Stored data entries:

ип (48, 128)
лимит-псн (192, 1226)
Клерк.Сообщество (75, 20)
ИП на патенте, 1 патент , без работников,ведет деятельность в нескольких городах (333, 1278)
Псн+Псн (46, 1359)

Exercise goal:
Retype the records above so that nothing differs from the original.

Answer to this task:
ип (48, 128)
лимит-псн (192, 1226)
Клерк.Сообщество (75, 20)
ИП на патенте, 1 патент , без работников,ведет деятельность в нескольких городах (333, 1278)
Псн+Псн (46, 1359)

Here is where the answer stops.